Se incorporó en la cama y sintió un mareo tan abrupto que la tumbó de lleno en la almohada. Estaba aturdida, agotada, quizás era lógico después de toda aquella sangre que había filtrado por las cascadas que habían creado sus muñecas. Inmóvil en la incómoda postura que había quedado, trató de ir detallando lo sucedido hasta ese momento, pero todos sus recuerdos parecía haber sido abrasados por el olvido.
Una enfermera entró a la habitación y llamó al doctor para hacerle un chequeo. Después de verificar sus signos vitales, le fue permitido ser visitada por sus familiares. Entre caras que no sabían si sonreír por esta segunda oportunidad o angustiarse por querer acabar con la llama de la vida, entró su madre con los ojos hinchados y con un dejo de miedo.

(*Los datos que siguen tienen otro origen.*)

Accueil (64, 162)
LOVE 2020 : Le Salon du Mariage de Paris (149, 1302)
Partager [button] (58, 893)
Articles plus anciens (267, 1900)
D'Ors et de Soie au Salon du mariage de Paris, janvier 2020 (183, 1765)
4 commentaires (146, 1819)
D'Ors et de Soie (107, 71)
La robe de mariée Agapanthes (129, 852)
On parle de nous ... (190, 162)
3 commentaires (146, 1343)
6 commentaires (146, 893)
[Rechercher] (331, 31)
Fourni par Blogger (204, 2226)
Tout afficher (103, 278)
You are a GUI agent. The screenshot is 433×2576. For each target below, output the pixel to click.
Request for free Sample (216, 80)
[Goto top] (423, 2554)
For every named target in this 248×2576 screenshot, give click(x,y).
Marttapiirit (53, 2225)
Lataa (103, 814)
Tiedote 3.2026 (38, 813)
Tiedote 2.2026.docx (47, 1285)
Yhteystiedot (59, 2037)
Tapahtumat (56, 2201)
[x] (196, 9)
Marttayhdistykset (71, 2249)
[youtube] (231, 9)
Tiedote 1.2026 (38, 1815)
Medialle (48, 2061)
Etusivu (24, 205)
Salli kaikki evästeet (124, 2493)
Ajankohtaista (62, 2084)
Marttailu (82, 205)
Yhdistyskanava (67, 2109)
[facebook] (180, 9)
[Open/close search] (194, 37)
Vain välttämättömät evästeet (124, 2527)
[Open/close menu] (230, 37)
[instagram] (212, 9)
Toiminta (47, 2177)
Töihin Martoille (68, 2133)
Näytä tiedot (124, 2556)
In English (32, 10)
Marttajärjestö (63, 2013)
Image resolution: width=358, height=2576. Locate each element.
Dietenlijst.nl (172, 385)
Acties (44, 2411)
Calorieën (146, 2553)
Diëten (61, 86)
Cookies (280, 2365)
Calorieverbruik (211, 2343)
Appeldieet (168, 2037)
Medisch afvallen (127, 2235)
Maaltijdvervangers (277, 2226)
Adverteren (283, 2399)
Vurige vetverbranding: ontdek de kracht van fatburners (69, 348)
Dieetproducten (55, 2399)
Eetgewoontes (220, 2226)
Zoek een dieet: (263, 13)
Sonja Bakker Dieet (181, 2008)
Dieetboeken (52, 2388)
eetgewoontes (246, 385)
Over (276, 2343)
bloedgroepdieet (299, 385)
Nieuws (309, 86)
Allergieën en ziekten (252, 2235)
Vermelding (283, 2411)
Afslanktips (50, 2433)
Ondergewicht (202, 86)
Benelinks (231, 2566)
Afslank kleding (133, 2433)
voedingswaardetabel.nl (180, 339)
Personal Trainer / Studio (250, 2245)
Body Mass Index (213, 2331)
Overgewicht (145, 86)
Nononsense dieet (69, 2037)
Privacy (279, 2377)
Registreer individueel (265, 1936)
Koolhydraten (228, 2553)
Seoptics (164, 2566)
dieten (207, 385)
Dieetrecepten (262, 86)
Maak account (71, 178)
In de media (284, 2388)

“¿Quién es Camila?” fue lo primero que le soltó a la enferma.
Cuando las palabras llegaron a sus oídos, vio a su madre de pie, junto a la cama. Súbitamente el terror se apoderó su la cara, el cuerpo le comenzó a temblar con tal fiereza que el llanto se convirtió en convulsión. El doctor acudió al grito de auxilio de la señora. Le inyectaron un sedante para que dejara de berrear injurias contra sí misma, para que parara de querer arrancarse el suero y las abrirse las heridas, para que su cuerpo dejara de estamparse contra la camilla de la habitación. Ángela cayó en un sueño profundo, donde su sufrimiento se alargaba y no podía distinguir si eran sus recuerdos olvidados o fantasías de su imaginación trastocada. Podía verse sentada frente a un gran espejo, mientras cepillaba su largo cabello. Podía ver su cuerpo envuelto por una toalla y oler el perfume de sus cremas favoritas. Podía ver cómo poco a poco el reflejo no correspondía a sus movimientos, cómo aquella Ángela –la del espejo- tomaba el labial rojo y escribía ‘Camila’ en el cristal. Sintió cómo ‘aquella’ alargaba sus delgadas manos tratando de tocarla. La desesperación de no distinguir ficción de realidad le obligó a trozar la dura lámina. Camila, en venganza, enterró en lo profundo los pedazos que la constituían: Una y otra vez en sus delgadas venas. Antes de desmayarse escuchó su propia voz decir: “No puedes escapar de ti misma”.
Angélica Ávila es académica asociada en la Academia Guanajuatense de Literatura Moderna, si tú escribes o eres historiador, la Academia es para ti. [email protected]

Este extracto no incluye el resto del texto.